Activity =>
Take the lines below from the first through the one that contains "Viewport: 1891px width, 732px height." and copy them exactly.

◆ ◆ ◆ ◆ ◆ ◆ ◆

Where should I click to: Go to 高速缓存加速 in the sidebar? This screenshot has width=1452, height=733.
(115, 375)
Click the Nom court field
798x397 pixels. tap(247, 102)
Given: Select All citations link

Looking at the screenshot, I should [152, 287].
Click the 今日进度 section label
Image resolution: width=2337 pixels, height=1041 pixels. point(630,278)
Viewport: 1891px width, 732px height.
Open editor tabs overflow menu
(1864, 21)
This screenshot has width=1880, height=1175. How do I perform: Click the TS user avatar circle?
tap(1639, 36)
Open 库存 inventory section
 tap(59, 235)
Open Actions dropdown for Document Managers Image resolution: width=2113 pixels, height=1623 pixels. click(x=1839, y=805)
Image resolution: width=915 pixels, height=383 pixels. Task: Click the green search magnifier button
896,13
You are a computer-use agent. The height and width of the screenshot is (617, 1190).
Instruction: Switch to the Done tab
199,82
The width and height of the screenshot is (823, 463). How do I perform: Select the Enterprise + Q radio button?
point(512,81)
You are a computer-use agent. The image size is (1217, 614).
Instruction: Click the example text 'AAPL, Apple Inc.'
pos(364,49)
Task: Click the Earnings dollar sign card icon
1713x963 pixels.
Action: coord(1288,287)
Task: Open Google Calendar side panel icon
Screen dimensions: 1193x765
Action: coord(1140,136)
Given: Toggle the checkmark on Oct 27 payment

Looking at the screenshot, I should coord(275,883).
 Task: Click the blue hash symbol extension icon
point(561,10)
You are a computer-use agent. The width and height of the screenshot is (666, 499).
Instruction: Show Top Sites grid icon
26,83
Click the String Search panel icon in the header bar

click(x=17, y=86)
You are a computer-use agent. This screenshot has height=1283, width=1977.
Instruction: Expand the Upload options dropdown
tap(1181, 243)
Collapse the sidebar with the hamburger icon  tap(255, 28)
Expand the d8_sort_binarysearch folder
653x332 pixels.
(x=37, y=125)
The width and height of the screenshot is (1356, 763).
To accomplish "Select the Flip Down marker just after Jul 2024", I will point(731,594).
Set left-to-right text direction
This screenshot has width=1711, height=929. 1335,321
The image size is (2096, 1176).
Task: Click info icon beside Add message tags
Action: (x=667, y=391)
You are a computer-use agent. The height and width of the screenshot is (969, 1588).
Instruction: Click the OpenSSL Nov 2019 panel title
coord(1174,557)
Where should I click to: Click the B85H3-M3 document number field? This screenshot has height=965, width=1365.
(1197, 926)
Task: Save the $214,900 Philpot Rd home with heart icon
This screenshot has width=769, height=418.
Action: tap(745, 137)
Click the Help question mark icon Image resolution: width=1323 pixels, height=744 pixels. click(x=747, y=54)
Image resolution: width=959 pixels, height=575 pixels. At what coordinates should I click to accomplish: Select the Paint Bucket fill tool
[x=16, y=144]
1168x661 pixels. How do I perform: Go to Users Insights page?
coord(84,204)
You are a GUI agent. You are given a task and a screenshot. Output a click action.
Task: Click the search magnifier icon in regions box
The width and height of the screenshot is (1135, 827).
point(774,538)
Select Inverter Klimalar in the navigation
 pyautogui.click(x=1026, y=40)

◆ ◆ ◆ ◆ ◆ ◆ ◆

Response for this exercise =>
Where should I click to: Go to 高速缓存加速 in the sidebar? This screenshot has width=1452, height=733.
(115, 375)
Click the Nom court field
798x397 pixels. tap(247, 102)
Given: Select All citations link

Looking at the screenshot, I should [152, 287].
Click the 今日进度 section label
Image resolution: width=2337 pixels, height=1041 pixels. point(630,278)
Viewport: 1891px width, 732px height.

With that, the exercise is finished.